PR firms need to heed ad agencies' diversity failures

The advertising industry was recently taken to task for its lack of ethnic diversity. At a January 8 press conference in New York, the new Madison Avenue Project, flanked by the NAACP, released a 100-page report that found blacks are grossly underrepresented in ad agencies.

The advertising industry was recently taken to task for its lack of ethnic diversity. At a January 8 press conference in New York, the new Madison Avenue Project, flanked by the NAACP, released a 100-page report that found blacks are grossly underrepresented in ad agencies. It also determined that racial discrimination is 38% worse in the ad industry than in the overall US labor market.

Cyrus Mehri, the lawyer behind the project, has “a track record of extracting large settlements on behalf of employees of giant corporations” based on racial discrimination, to quote The New York Times.

Fortunately for PR agencies, the group says it does not plan to target the PR industry – for now. But if it did, it would surely find cause for another 100-page report, or maybe just one page that read “failed.”

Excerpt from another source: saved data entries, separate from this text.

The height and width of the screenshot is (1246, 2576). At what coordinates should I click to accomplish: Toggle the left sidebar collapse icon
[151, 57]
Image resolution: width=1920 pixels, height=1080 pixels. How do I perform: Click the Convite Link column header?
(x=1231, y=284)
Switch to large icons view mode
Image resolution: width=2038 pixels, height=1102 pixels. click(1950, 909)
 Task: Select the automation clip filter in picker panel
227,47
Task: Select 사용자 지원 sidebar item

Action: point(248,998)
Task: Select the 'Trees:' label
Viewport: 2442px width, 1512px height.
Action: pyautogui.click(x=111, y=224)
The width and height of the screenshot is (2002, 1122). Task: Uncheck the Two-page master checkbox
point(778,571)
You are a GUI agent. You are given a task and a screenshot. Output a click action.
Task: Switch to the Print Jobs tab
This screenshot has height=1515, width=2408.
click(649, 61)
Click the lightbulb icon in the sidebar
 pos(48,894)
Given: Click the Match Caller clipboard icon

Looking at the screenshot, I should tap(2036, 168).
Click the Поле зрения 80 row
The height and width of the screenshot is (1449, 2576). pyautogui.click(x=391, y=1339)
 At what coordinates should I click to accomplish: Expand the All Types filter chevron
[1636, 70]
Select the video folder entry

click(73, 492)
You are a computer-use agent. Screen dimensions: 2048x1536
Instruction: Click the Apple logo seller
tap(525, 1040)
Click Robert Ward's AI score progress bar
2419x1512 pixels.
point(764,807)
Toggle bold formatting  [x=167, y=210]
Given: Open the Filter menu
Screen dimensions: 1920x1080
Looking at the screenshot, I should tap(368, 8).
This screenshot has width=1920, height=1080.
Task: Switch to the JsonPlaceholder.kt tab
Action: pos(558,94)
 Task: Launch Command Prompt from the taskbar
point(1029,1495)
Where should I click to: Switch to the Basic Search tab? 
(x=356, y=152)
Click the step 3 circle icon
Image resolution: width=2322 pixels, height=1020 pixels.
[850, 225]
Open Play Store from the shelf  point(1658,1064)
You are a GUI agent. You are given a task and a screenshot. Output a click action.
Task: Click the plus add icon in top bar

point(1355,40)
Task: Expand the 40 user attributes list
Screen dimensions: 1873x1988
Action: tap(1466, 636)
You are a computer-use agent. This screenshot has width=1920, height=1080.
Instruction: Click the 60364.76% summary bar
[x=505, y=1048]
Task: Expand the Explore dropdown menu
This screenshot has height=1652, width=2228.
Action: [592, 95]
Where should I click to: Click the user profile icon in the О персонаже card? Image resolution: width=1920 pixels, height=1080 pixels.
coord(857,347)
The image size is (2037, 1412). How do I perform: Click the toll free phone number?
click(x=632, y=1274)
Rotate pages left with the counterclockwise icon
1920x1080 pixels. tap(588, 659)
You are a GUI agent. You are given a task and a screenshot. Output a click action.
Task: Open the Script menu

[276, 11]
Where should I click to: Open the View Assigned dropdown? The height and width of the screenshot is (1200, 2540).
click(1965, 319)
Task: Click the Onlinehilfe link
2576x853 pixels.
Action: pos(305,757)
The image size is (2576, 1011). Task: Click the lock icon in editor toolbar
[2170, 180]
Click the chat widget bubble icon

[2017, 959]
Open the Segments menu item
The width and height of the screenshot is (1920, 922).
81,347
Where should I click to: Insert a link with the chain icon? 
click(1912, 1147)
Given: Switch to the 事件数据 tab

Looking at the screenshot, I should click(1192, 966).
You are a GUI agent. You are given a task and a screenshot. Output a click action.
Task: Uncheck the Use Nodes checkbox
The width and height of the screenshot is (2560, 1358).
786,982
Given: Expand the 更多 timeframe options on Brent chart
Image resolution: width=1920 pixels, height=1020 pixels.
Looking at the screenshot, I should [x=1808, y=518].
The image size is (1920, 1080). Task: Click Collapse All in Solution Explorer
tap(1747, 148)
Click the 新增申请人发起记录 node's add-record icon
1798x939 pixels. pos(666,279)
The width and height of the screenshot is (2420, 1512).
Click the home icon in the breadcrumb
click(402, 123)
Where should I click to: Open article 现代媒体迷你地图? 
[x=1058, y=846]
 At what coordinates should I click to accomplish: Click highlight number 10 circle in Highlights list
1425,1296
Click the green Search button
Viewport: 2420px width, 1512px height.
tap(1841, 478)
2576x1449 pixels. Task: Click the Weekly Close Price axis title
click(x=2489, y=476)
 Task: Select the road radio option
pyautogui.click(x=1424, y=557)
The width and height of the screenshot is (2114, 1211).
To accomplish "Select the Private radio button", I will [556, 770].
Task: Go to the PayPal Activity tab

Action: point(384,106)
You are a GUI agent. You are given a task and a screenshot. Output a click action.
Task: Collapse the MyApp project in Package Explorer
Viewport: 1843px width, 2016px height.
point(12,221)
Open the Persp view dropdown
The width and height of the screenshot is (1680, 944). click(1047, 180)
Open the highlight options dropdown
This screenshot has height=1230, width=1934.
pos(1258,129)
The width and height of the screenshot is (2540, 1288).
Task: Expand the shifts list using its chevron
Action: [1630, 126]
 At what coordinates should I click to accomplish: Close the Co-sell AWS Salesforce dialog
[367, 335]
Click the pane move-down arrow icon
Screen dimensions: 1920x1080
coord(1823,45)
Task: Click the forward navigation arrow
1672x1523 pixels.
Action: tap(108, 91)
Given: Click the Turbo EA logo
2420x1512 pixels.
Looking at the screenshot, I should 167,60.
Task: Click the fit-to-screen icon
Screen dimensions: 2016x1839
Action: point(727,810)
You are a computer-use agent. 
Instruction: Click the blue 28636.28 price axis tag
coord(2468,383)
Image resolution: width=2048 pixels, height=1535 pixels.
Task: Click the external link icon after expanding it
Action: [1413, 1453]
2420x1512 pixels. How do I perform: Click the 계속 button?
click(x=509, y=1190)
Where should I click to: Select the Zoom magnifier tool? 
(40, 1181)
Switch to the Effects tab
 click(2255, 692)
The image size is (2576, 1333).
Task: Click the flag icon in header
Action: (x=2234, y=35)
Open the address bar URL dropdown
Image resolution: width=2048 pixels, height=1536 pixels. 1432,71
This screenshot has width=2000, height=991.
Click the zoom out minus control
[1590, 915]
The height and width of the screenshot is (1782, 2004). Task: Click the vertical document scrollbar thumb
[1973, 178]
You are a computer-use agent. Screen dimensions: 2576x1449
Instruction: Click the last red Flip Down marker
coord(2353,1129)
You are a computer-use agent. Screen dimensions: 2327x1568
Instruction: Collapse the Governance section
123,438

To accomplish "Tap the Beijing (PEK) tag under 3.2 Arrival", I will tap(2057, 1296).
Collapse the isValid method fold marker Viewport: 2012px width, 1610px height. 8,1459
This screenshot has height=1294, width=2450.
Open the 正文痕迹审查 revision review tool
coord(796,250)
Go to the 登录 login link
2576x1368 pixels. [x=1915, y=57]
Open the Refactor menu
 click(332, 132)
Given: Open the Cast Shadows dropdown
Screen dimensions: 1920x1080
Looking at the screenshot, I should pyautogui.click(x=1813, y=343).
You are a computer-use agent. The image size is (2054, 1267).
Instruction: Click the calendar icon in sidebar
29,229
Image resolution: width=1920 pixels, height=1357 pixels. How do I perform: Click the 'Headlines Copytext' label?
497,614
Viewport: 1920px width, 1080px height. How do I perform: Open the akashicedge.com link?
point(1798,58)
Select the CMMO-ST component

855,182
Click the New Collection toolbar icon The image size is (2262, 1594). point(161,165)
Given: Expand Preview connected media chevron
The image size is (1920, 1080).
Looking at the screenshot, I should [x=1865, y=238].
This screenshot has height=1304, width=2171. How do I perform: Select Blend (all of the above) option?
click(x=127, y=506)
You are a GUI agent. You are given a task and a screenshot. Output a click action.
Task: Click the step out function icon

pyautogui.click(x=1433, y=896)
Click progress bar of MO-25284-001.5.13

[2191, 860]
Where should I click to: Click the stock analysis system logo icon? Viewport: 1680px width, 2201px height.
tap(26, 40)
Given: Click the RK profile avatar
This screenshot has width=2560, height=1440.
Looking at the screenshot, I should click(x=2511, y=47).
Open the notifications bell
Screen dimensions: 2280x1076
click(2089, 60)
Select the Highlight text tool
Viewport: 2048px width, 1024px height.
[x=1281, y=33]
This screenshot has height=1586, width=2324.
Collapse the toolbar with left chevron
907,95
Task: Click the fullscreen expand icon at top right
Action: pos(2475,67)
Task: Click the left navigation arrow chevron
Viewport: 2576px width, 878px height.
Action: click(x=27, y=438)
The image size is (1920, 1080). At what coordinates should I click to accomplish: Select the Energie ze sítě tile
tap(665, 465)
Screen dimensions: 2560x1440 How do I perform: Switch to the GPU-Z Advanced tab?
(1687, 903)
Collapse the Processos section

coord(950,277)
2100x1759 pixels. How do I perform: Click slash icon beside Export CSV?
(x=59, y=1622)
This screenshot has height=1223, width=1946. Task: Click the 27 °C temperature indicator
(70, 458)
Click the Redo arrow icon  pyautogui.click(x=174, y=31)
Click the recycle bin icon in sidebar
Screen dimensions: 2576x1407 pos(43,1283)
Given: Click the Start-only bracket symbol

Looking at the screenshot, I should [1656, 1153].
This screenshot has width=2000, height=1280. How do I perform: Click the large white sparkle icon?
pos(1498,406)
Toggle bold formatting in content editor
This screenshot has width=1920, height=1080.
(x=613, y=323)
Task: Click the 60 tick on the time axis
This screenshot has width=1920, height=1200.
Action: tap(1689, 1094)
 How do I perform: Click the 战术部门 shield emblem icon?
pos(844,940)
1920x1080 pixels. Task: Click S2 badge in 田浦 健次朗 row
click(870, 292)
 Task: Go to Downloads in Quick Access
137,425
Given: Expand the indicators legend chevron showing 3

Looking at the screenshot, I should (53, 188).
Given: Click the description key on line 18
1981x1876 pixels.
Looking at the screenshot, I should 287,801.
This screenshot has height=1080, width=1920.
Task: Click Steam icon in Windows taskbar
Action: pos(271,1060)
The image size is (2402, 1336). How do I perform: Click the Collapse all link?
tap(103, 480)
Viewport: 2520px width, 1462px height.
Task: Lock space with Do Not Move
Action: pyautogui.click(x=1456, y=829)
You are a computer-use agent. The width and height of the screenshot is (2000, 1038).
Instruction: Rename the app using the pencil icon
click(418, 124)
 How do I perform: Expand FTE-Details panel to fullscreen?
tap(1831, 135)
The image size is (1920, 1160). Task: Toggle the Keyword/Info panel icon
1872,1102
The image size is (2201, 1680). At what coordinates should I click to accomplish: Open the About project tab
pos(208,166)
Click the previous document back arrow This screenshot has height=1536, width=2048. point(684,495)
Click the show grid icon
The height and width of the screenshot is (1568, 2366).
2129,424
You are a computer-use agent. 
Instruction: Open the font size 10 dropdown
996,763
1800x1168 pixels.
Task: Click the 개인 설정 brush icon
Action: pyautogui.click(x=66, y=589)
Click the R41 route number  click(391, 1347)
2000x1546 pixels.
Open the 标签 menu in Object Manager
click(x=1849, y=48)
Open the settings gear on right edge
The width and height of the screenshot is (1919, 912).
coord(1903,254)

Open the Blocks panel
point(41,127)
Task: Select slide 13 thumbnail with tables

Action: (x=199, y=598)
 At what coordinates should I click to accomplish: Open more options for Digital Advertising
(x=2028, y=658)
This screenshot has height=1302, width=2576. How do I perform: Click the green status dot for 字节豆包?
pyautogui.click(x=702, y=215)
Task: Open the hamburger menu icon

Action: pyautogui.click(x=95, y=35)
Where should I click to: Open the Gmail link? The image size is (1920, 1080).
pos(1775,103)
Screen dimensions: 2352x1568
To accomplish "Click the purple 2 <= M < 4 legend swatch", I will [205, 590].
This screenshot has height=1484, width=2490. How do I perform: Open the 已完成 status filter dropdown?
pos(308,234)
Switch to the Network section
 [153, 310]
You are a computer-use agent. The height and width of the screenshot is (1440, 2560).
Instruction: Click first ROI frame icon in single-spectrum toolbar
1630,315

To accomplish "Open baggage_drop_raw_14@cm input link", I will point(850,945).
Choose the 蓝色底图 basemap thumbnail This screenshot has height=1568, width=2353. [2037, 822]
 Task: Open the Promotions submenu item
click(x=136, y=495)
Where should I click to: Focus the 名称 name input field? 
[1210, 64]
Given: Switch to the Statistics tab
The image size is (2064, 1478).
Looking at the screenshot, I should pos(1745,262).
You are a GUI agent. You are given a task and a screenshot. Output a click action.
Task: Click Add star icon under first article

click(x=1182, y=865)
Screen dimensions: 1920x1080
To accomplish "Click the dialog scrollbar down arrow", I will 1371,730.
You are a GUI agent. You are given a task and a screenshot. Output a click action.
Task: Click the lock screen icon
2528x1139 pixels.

The most recent PRWeek/Hill & Knowlton Diversity Survey (PRWeek, December 15, 2008) found that the industry recognizes this. More than half of the respondents believe the industry has a problem recruiting ethnically diverse pros.

It is time for firms to stop shuffling their feet on the issue. First, it will take a proactive recruiting strategy at colleges with high minority populations, whether that is the local city college or a Howard University. Hopefully, the recruiting staff is also diverse. Getting the younger generation interested in PR will help to ensure HR receives more résumés from black, Hispanic, Asian, and other minority groups.

Second, management must develop that talent so diversity doesn't stop at the junior level. An ethnically diverse senior staff will show minorities that there are growth opportunities in PR. It's also time to get creative. If you can't find the right PR graduate, find a smart person from another industry whom you can train and develop. Tying executive pay to the ability to attract a diverse work force might wake up a few, too.

It's an uncomfortable issue, but it's one that gives agencies the opportunity to make a real difference in the future of the industry and its reputation.